Menangkal Ancaman Neokomunis Dalam Perspektif Geoekononi dan Geopolitik Global, dan Dampaknya bagi Keutuhan NKRI

October 2, 2025

Partaimasyumi.id-Pengamat Geopolitik Hendrajit hadir sebagai pembicara dalam diskusi publik bertajuk “Menangkal Ancaman Neokomunis Dalam Perspektif Geoekononi dan Geopolitik Global, dan Dampaknya bagi Keutuhan NKRI”  yang iselenggarakan oleh DPP Partai Masyumi. Selasa 30 September 2025.

Sebagai Narasumber yang hadir yakni Selamat Ginting, Hendrajit dan Alfian Tanjung dan Abdullah Hehamahua. Dihadiri Ahmad Yani Ketua Partai Masyumi sebagai tuan rumah

Pengamat Geopolitik Hendrajit menyampaikan dalam membahas komunisme baik komunisme klasik maupun neokomunisme seperti tema yang diusung Masyumi ini sebagai pokok bahasan, harus ditelaah dalam satu tarikan nafas dengan dua isu sentral lainnya. Kolonialisme dan Nasionalisme. Dalam perspektif geopolitik Indonesia, adalah tidak membumi jika menelaah komunisme dengan mengabaikan kolonialisme dan nasionalisme.

Hendrajit menjelaskan sebagai bangsa yang dijajah Belanda 350 tahun, pada awal abad ke-20 para perintis kemerdekaan mulai menyadari bahwa melekat dalam watak kolonialisme dan imperialisme Belanda adalah ideologi kapitalisme yang jadi induk dan sumber motivasi negara negara seperti Inggris, Prancis dan Belanda, untuk memperluas wilayah kekuasaannya di luar eropa, agar kapitalisme yang dalam dirinya rawan untuk mengalami krisis dan keruntuhan, bisa diselamatkan berkat kolonialisme dan imperialisme.

Inilah hal penting yang justru luput dari kajian Karl Marx dalam bukunya, Das Kapital. Lanjutnya yakni: Pertama, Marx hanya fokus pada keniscayaan kehancuran kapitalisme di Eropa, seraya bangkitnya kaum proletar sebagai kekuatan politik baru di pasca kapitalialsme. Sehingga dalam kajian yang mana Das Kapital  terbit pada 1867, Marx sama sekali tidak menelaah masalah-masalah penjajahan negara-negara eropa di Asia, Afrika, Timur Tengah, dan Amerika Latin.

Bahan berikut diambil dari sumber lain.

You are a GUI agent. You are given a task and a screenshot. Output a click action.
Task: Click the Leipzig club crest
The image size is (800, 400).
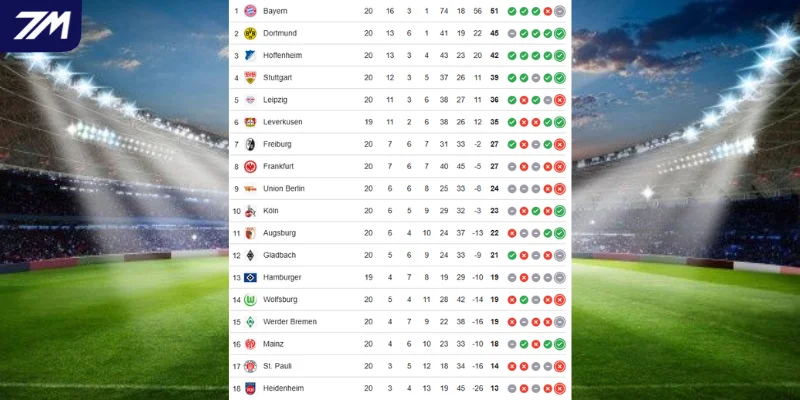click(250, 100)
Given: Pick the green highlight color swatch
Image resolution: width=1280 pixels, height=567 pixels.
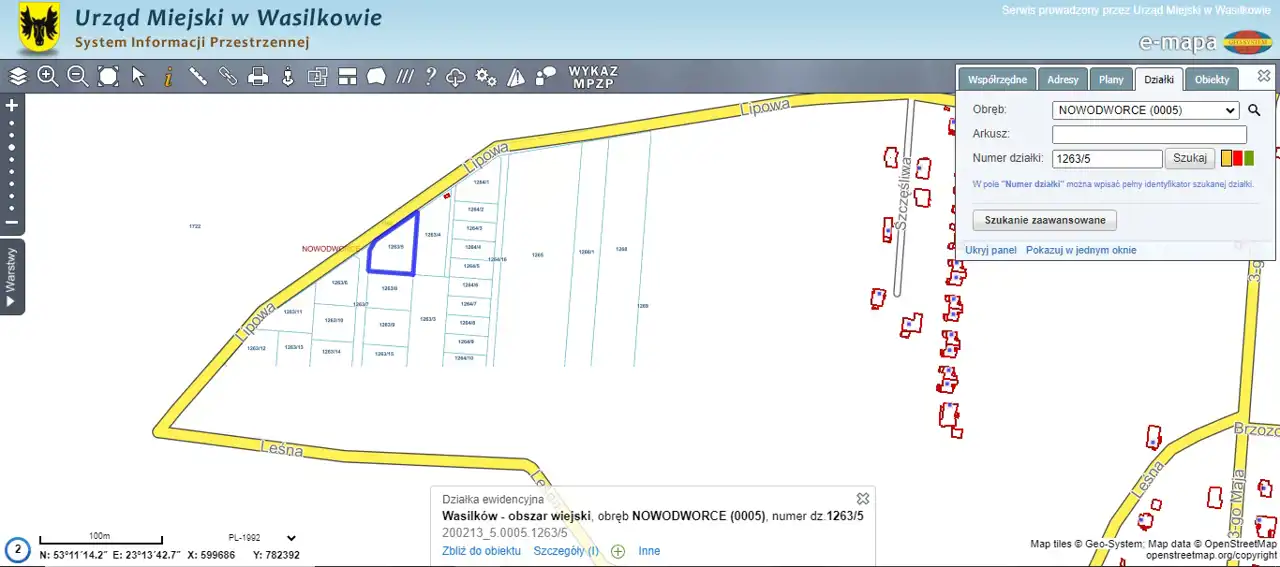Looking at the screenshot, I should pos(1249,158).
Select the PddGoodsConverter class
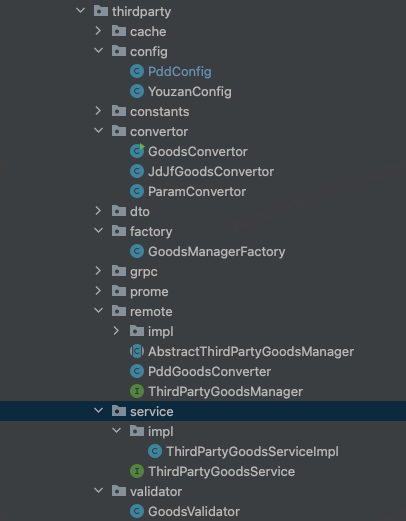Image resolution: width=406 pixels, height=521 pixels. (x=209, y=372)
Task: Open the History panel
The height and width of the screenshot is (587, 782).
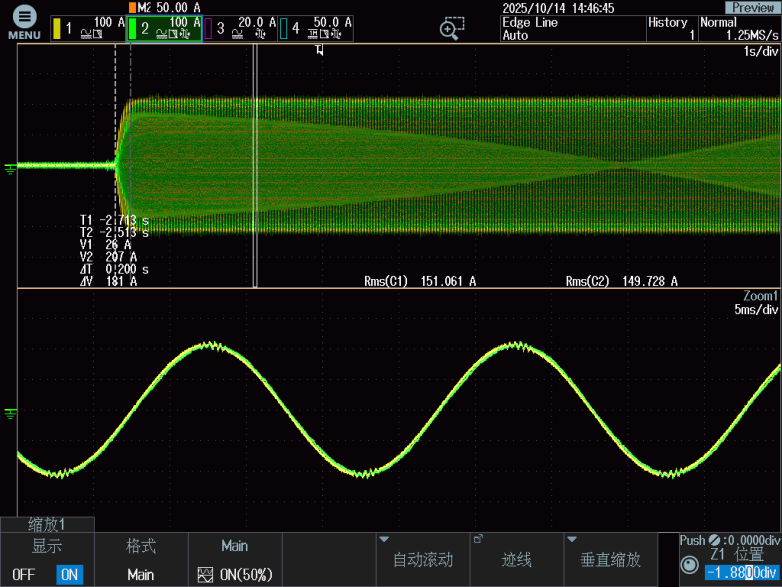Action: [670, 28]
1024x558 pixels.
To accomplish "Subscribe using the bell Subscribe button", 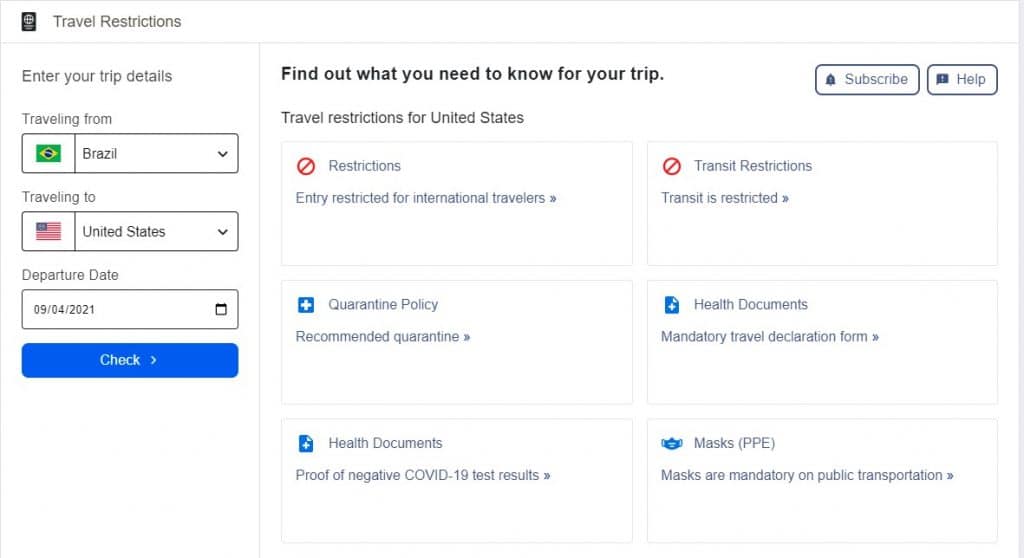I will coord(867,80).
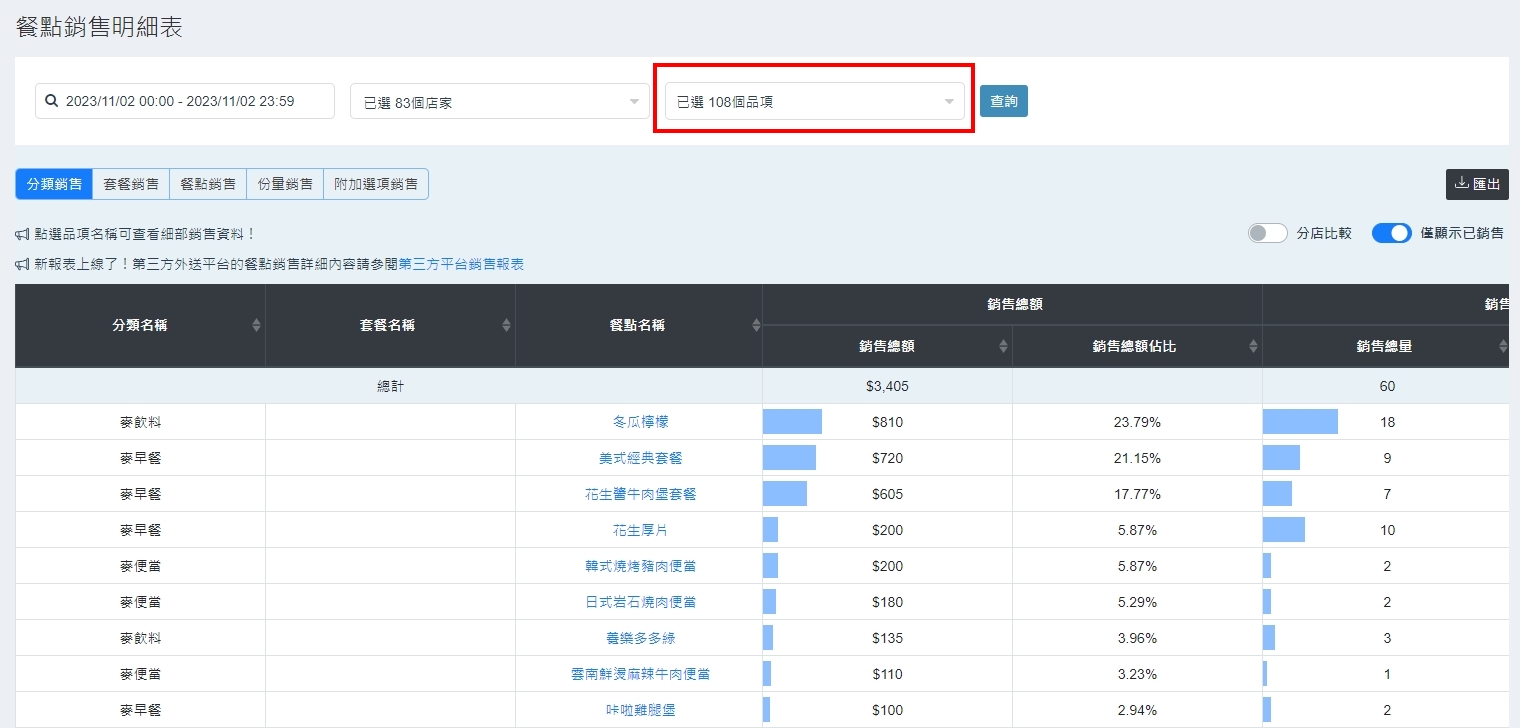This screenshot has height=728, width=1520.
Task: Open the 餐點銷售 tab
Action: click(208, 184)

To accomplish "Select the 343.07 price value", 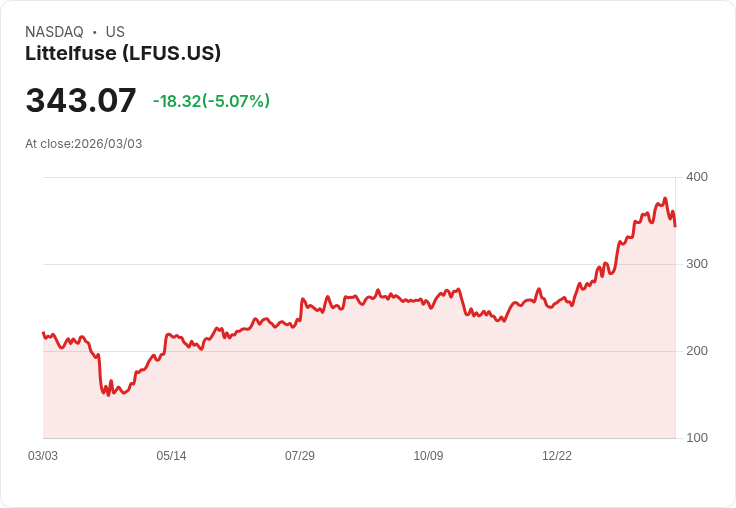I will [x=81, y=101].
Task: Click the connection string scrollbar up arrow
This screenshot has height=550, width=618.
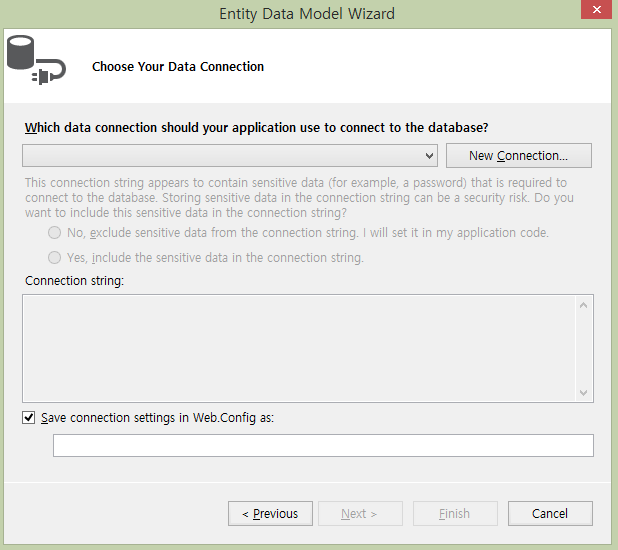Action: (584, 306)
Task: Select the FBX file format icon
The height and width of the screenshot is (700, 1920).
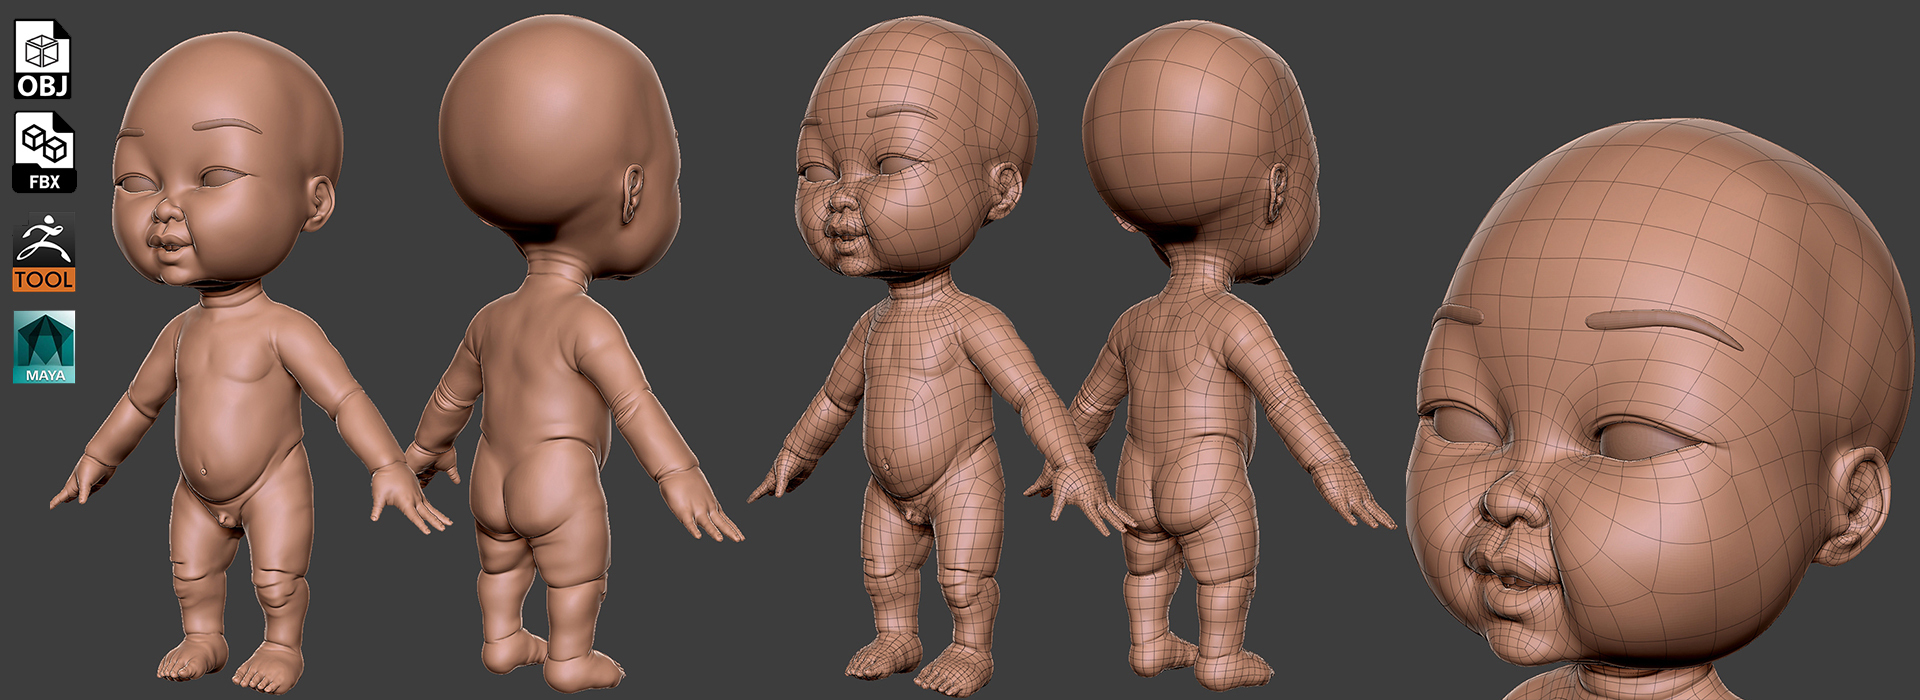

Hal ini sebenarnya amat mengherankan. Kedua, oleh sebab Marx abai membahas isu kolonialisme dalam salah satu pokok bahasannya, para pemikir ekonomi politik pengikut penerus mahzab Marxisme, mulai dari spektrum sosialisme demokrasi, sosialisme kiri hingga komunisme pada titik ekstremnya, punya kecenderungan kuat yang sama yaitu mengabaikan pentingnya nasionalisme dan gerakan nasional  yang dimotori oleh berbagai komponen bangsa di Asia, Afrika dan Timur Tengah, berjuang merebut kemerdekaan dari belenggu penjajahan.

“Padahal dalam kasus Indonesia gerakan nasional kemerdekaan seperti Budi Utomo, Sarekat Islam, Kelompok Studi Indonesia Surabaya yang dimotori Dr Sutomo atau Kelompok Studi Umum yang dimotori Ir Sukarno di Bandung, dan Perhimpunan Indonesia yang dimotori Mohammad Hatta di Belanda, sejatinya dijiwai oleh nasionalisme dan pemikiran sosialisme yang kuat sebagai kode/paham moral dalam melawan kolonialisme dan imperialisme,” kata Hendrajit.

Lantas bagaimana menyelisik hadirnya komunisme dan PKI dalam kancah pergerakan nasional Indonesia melawan penjajahan? Asal usul adanya komunisme di Indonesia sudah runyam dan ribet dari awal.

Hendrajit menilai ada dua hal yang membuat kehadiran Komunisme di Indonesia menjadi rumit, yakni:

Pertama, kedatangan Humbertus Josephus Sneevlet di Indonesia pada 1913, bukan sebagai kader komunis. Melainkan sebagai unsur sayap kiri dari Partai Sosial Demokrat Belanda yang tersingkir dari pentas politik. Kedua, fakta bahwa ia adalah kader partai sosdem, ketika pada 1914 mulai mengkader orang orang Indonesia seperti Darsono, Semaun dan Alimin, praktis mendoktrin mereka menurut cara pandang Sneevlet sebagai orang Belanda/Eropa maupun sosdem, yang di alam bawah sadarnya mengabaikan nasionalisme dan perspektif Geopolitik Indonesia. Alhasil, dalam kesejarahannya seperti pemberontakan PKI 1926, 1948 dan 1965, bukan saja gagal total lantaran tidak membumi, bahkan membahayakan komponen-:komponen  nasional lainnya yang pernah berkolaborasi dengan PKI, oleh sebab Belanda kemudian menganggap yang melawan pemerintah kolonial sebagai komunis. Misalnya Bung Karno dan Bung Hatta, sehingga kedua tokoh sentral pergerakan nasional itu di buang ke luar Jawa.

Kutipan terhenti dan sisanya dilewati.